Em meio a esta concreta realidade nunca imaginado antes enquanto projeção de mercado, eis que no Nordeste começam a pipocar ações empresariais de relevo, visando construir meios e estratégias para que a região passe e venha contar com grandes grupos de comunicação disputando o universo de 54 milhões de brasileiros, significativamente se tratando de quase um terço da população do País.
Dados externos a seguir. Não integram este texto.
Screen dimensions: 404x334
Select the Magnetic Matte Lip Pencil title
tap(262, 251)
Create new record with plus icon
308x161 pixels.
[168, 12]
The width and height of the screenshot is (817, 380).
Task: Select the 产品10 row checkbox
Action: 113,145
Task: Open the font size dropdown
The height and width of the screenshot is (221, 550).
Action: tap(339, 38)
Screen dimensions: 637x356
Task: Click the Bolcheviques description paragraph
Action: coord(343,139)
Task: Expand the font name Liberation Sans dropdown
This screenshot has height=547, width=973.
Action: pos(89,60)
São muitos os fatores, entre os quais, a perda de força e influência dos veículos instalados no Centro – Sul e o espaço aberto de um mercado comercial volumoso havendo apenas a necessidade conjuntural do Nordeste poder ser porta-voz de si mesmo, sem estereótipos, gerando a condição de emissor de sua realidade, ao invés da condição ainda existente de apenas receptor do que pensam e querem as elites sudestinas. Celso Furtado já defendia esta condição de efeito político – social antes de falecer num desastre aéreo.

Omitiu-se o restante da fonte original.